What to work on — No picture belongs in the answer, which must hold exactly the lines from the one with "Viewport: 1456px width, 819px height." through the final line below.

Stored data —
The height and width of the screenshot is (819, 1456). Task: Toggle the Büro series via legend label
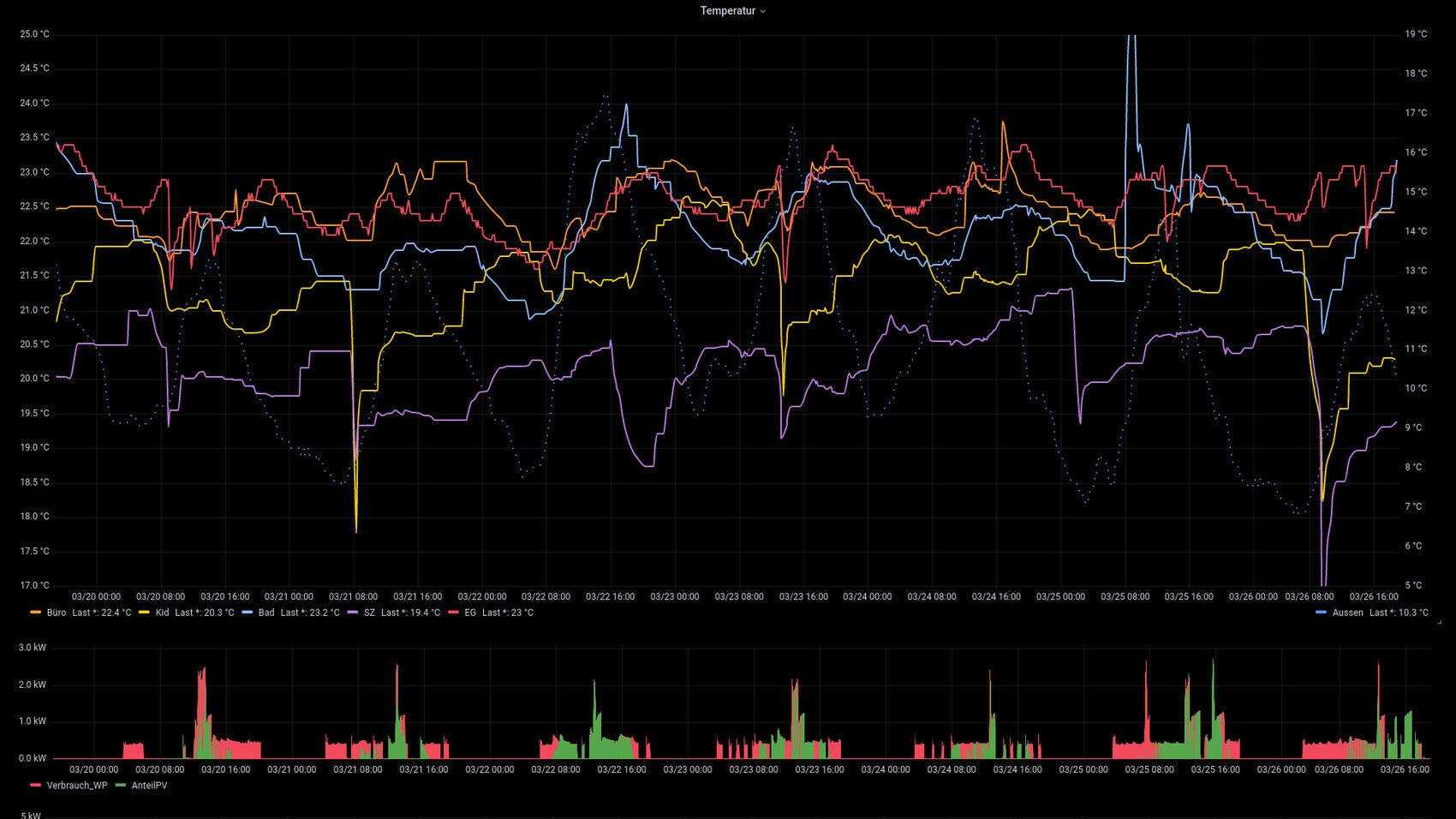pyautogui.click(x=57, y=613)
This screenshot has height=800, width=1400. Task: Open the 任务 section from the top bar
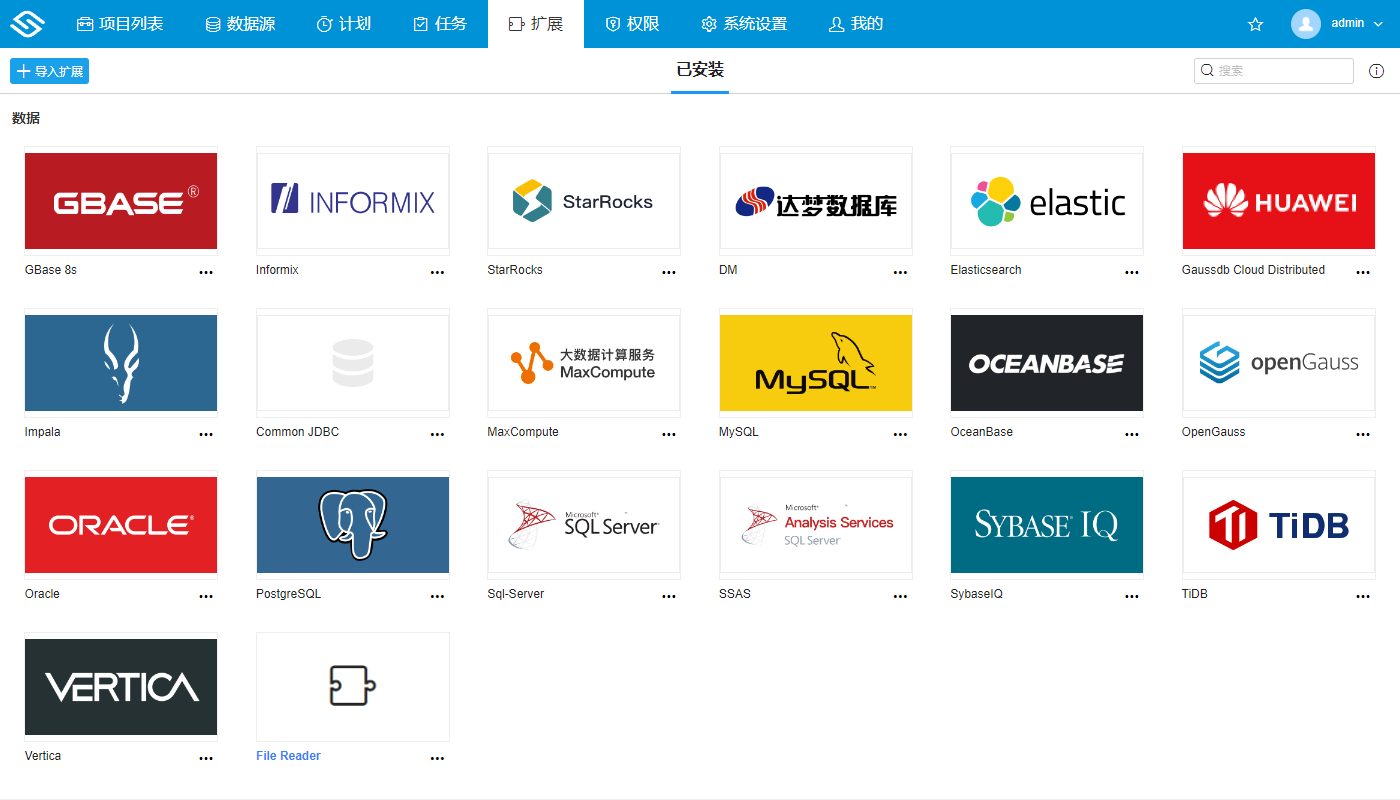pos(439,24)
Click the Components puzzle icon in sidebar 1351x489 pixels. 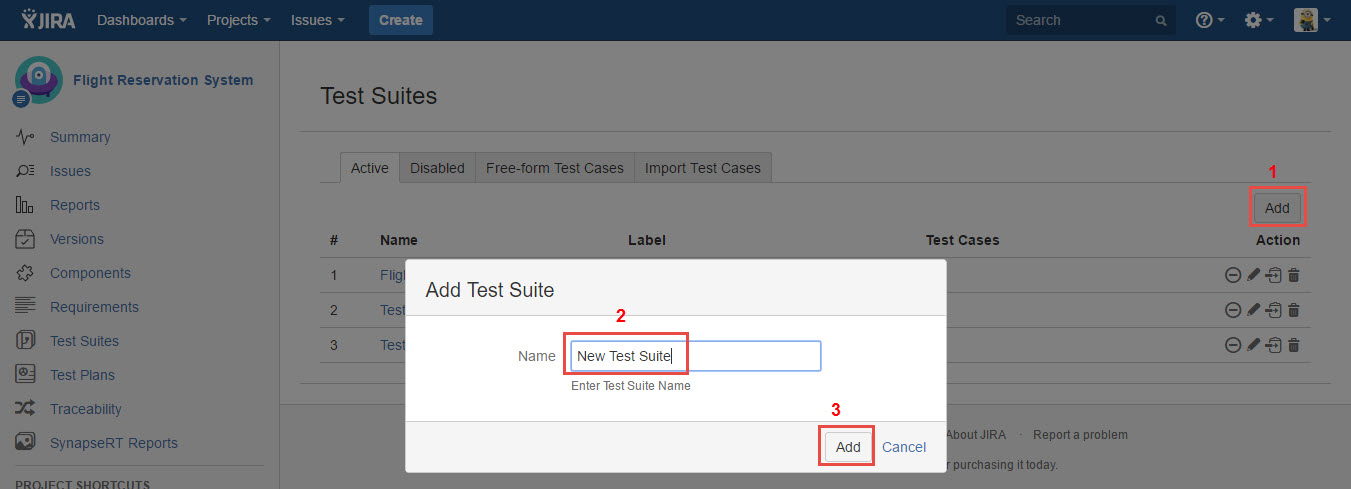click(x=26, y=273)
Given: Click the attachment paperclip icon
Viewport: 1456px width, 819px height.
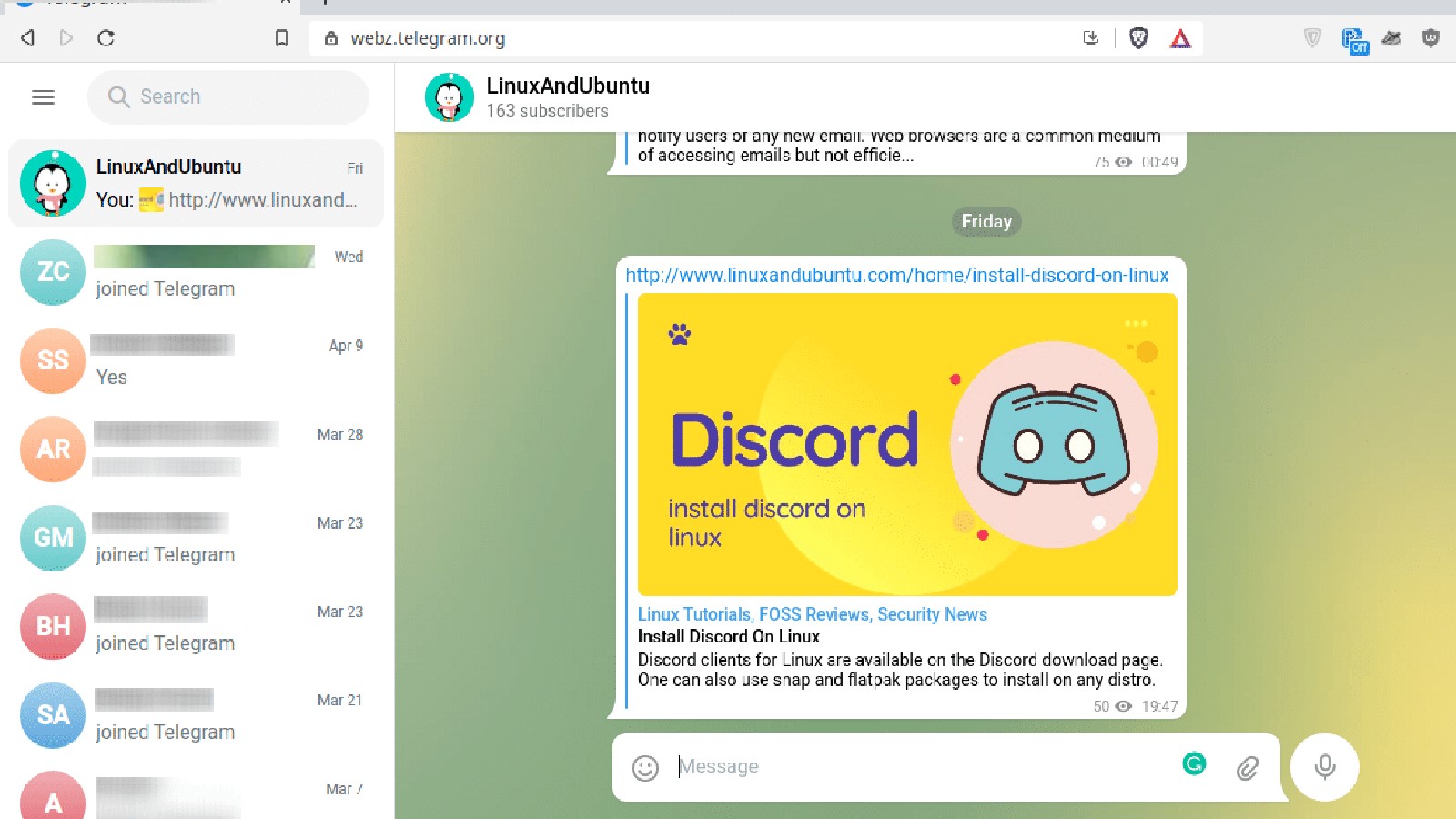Looking at the screenshot, I should point(1247,768).
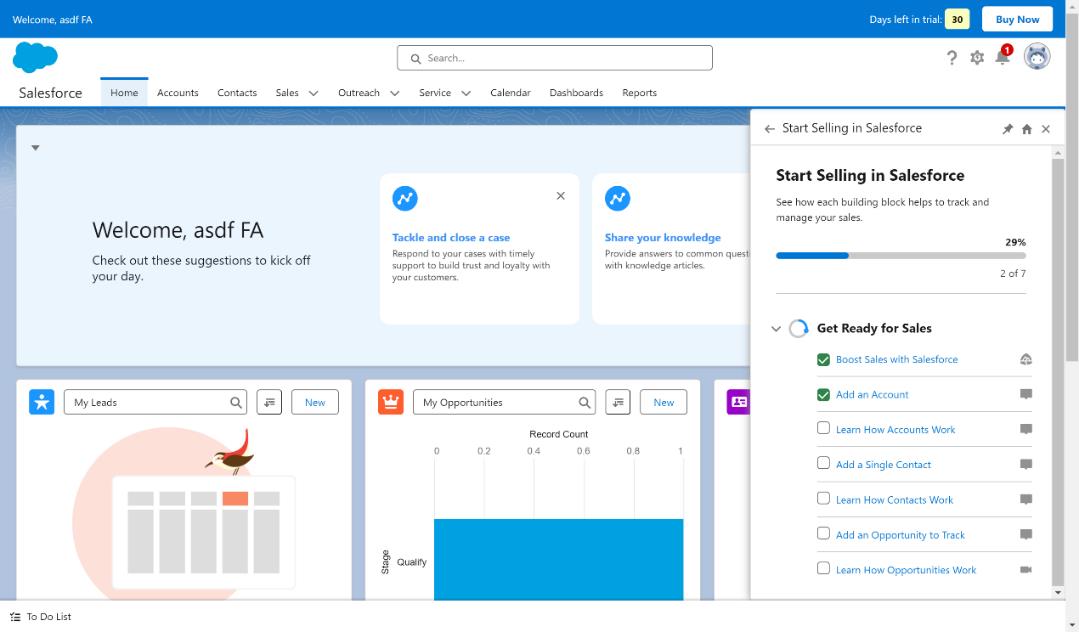This screenshot has height=632, width=1079.
Task: Collapse the Get Ready for Sales section
Action: click(x=776, y=328)
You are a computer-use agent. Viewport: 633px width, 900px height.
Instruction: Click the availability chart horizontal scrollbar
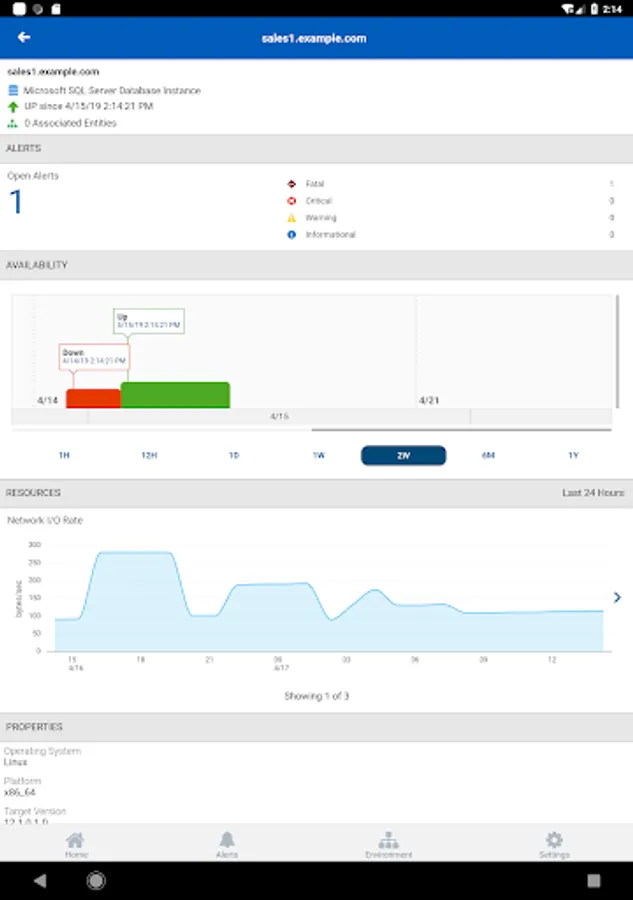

Result of the task —
Viewport: 1456px width, 819px height.
Looking at the screenshot, I should point(1247,768).
This screenshot has height=632, width=1079.
Task: Collapse the Get Ready for Sales section
Action: click(x=776, y=328)
You are a computer-use agent. Viewport: 633px width, 900px height.
Instruction: Click the availability chart horizontal scrollbar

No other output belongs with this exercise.